Grass Widow: Past Time Review
San Franciscan band Grass Widow doesn’t want to be known as a “girl group.” Though all three members are female, the trio insists on being thought of musicians first, and women second (or not at all). Fair enough. In an zeitgeist where such a group could definitely benefit from association with the “nu-girl group sound” (a la Best Coast, Dum Dum Girls, etc) it is admirable that the ladies of Grass Widow prefer to strike their own path. And it makes a great deal of sense that they feel this way too – since their sophomore effort Past Time sounds very little like any other “girl group” out there.
While in Past Time Grass Widow incorporates a wide array of musical styles (pink, post punk, surf, psychedelia) their sound isn’t defined by a single one of them. Oftentimes the band seems to deliberately defy expectations by complimenting their punk inflected guitar chords with sensual string arrangements, or complicating their vocal harmonies with sharp and flat notes. Just when you think you are listening to a post-punk song, or a psychedelic song, etc – you get tripped up by the band’s unwillingness to follow a specific formula. “Shadow” is a perfect example, with its surfy drum patter and proggy guitar noodling bridge, not to mention the vocals which converge and diverge on a dime – almost always with one singer basically holding a monotone note while the others drift up, down and around it.
All of Past Time’s ten tracks resist easy categorization, with the most common thread running through them being the talented and virtuosic guitar/bass interaction. The overall sound though, as intricately arranged as it might be, never really seems to step up outside its comfort zone. If Past Time was a graph, it would fit neatly between two relatively close parameters. It would represent all kinds of really cool stuff in between those limits, but without ever really causing those boundaries to stretch or break.
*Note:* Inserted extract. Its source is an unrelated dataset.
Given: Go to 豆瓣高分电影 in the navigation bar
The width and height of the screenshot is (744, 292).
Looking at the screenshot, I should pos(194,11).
Case in point: once you begin to get familiar with the way the band does things, they don’t really throw you many curveballs, at least on a macro level. And if that sounds like a dis it shouldn’t. While Grass Widow may not be the most adventuresome with their sound, the aesthetic that they have nailed down they have nailed with a great deal of expertise. It’s to the band’s credit that they have, essentially, developed their own sound and are sticking to it. It’s a sound worth sticking to.
— Jon Behm
Grass Widow will be playing on 9/21 at the Turf Club with Reviler local favorites Brute Heart and Mother of Fire opening, which should be one utterly fantastic show.